= Damien Bona =

Damien Conrad Bona (March 18, 1955 – January 29, 2012) was an American film historian, writer, film critic and journalist. Bona co-authored the 1986 reference book, "Inside Oscar: The Unofficial History of the Academy Awards," a definitive history of the Academy Awards with Mason Wiley, a former classmate at Columbia University. In 1982, Bona quit his job as a Manhattan lawyer and moved to Los Angeles, where he and Wiley embarked on extensive research to write a reference guide to Oscar history from the first ceremony in 1929. Much of the research was conducted at the Academy of Motion Picture Arts and Sciences library in Beverly Hills, California. The two missed their original publication deadline of November 1982. They submitted the final copy two years later with updates on the 1985 Academy Awards. Co-author Wiley died of Aids in 1994. Bona was the sole author of the book's sequel, "Inside Oscar 2," which was released in 2002 and covered the Academy Awards from 1995 through 2000.

Bona was born March 18, 1955 during a heavy snow storm in Sharon, Connecticut, and raised in New Milford. He graduated from the Portsmouth Abbey School in 1973. He earned a bachelor's degree in English in 1977 from Columbia University, where he worked as a film critic for the university newspaper, the Columbia Daily Spectator. He earned a law degree from the New York University School of Law in 1980. He worked as a lawyer in Manhattan for two years before resigning and temporarily moving to Los Angeles where he and Mason Wiley began researching their book on the Academy Awards. After their research in Los Angeles, both Bona and Wiley moved back to New York City.

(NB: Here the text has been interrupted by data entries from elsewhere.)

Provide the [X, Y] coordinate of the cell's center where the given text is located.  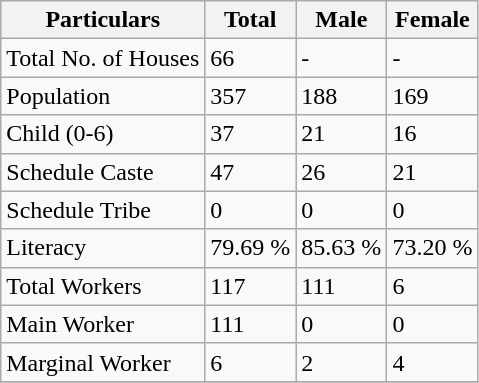
66 [250, 58]
Male [342, 20]
Population [103, 96]
79.69 % [250, 248]
188 [342, 96]
4 [432, 362]
73.20 % [432, 248]
85.63 % [342, 248]
26 [342, 172]
47 [250, 172]
Female [432, 20]
357 [250, 96]
16 [432, 134]
Total Workers [103, 286]
Particulars [103, 20]
2 [342, 362]
Total No. of Houses [103, 58]
Literacy [103, 248]
Main Worker [103, 324]
Marginal Worker [103, 362]
169 [432, 96]
37 [250, 134]
Total [250, 20]
117 [250, 286]
Child (0-6) [103, 134]
Schedule Caste [103, 172]
Schedule Tribe [103, 210]
Provide the [x, y] coordinate of the cell's center where the given text is located.  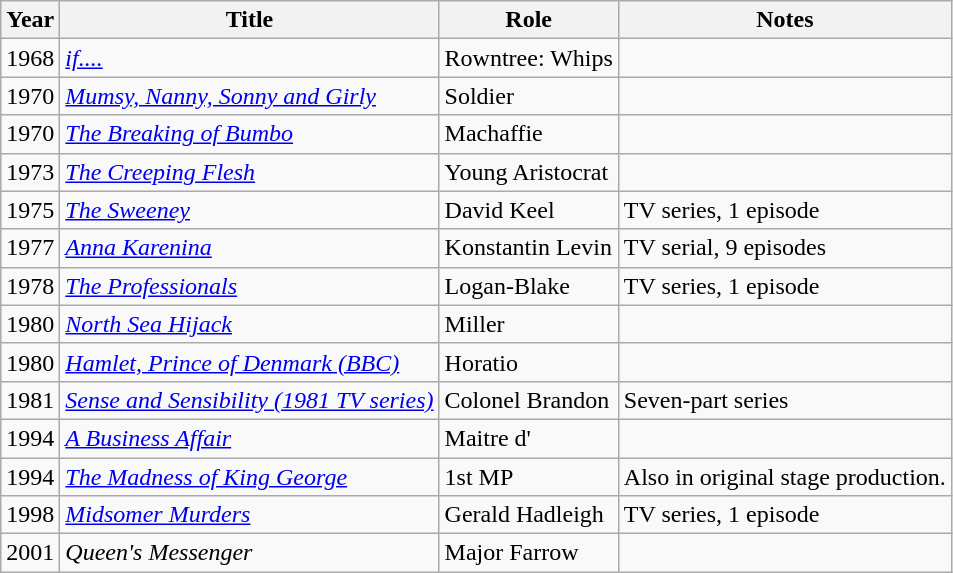
Hamlet, Prince of Denmark (BBC) [250, 362]
if.... [250, 58]
Notes [784, 20]
1977 [30, 248]
Queen's Messenger [250, 553]
Gerald Hadleigh [528, 515]
2001 [30, 553]
Konstantin Levin [528, 248]
1973 [30, 172]
1998 [30, 515]
Seven-part series [784, 400]
Rowntree: Whips [528, 58]
David Keel [528, 210]
TV serial, 9 episodes [784, 248]
1st MP [528, 477]
Sense and Sensibility (1981 TV series) [250, 400]
The Breaking of Bumbo [250, 134]
Midsomer Murders [250, 515]
The Creeping Flesh [250, 172]
A Business Affair [250, 438]
Machaffie [528, 134]
1978 [30, 286]
Maitre d' [528, 438]
Logan-Blake [528, 286]
The Professionals [250, 286]
The Sweeney [250, 210]
Also in original stage production. [784, 477]
North Sea Hijack [250, 324]
Title [250, 20]
The Madness of King George [250, 477]
Colonel Brandon [528, 400]
Young Aristocrat [528, 172]
Anna Karenina [250, 248]
Miller [528, 324]
Role [528, 20]
Mumsy, Nanny, Sonny and Girly [250, 96]
Horatio [528, 362]
Major Farrow [528, 553]
1975 [30, 210]
Year [30, 20]
1981 [30, 400]
1968 [30, 58]
Soldier [528, 96]
Scan for the cell matching the given text and deliver its (x, y) coordinate at center. 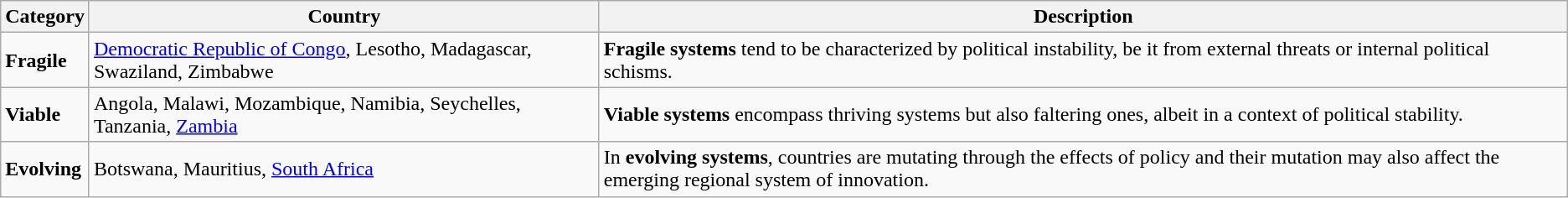
Fragile systems tend to be characterized by political instability, be it from external threats or internal political schisms. (1083, 60)
Description (1083, 17)
Viable systems encompass thriving systems but also faltering ones, albeit in a context of political stability. (1083, 114)
Viable (45, 114)
Category (45, 17)
Country (343, 17)
Fragile (45, 60)
Angola, Malawi, Mozambique, Namibia, Seychelles, Tanzania, Zambia (343, 114)
Democratic Republic of Congo, Lesotho, Madagascar, Swaziland, Zimbabwe (343, 60)
Botswana, Mauritius, South Africa (343, 169)
Evolving (45, 169)
From the cell containing the given text, extract its center point as [x, y] coordinate. 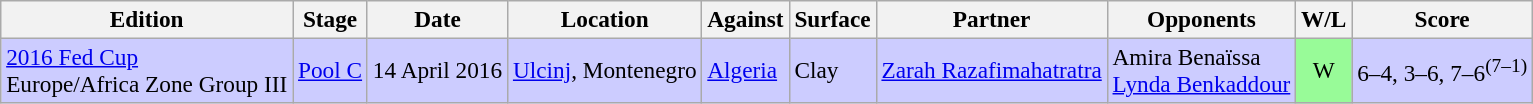
Clay [832, 70]
Pool C [330, 70]
W/L [1324, 19]
Location [605, 19]
Opponents [1202, 19]
Ulcinj, Montenegro [605, 70]
Amira Benaïssa Lynda Benkaddour [1202, 70]
Partner [992, 19]
Edition [147, 19]
Date [437, 19]
Algeria [746, 70]
6–4, 3–6, 7–6(7–1) [1442, 70]
14 April 2016 [437, 70]
Zarah Razafimahatratra [992, 70]
Against [746, 19]
Surface [832, 19]
Score [1442, 19]
Stage [330, 19]
W [1324, 70]
2016 Fed Cup Europe/Africa Zone Group III [147, 70]
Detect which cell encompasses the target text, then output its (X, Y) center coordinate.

Bona is the author of two other books, "Opening Shots: The Unusual, Unexpected, Potentially Career Threatening First Roles That Launched the Careers of 70 Hollywood Stars" (1994) and "Starring John Wayne as Genghis Kahn: Hollywood's All-Time Worst Casting Blunders" (1996).

After suffering sudden cardiac arrest on January 14, 2012, Bona died from its complications in Manhattan on January 29, 2012, at the age of 56.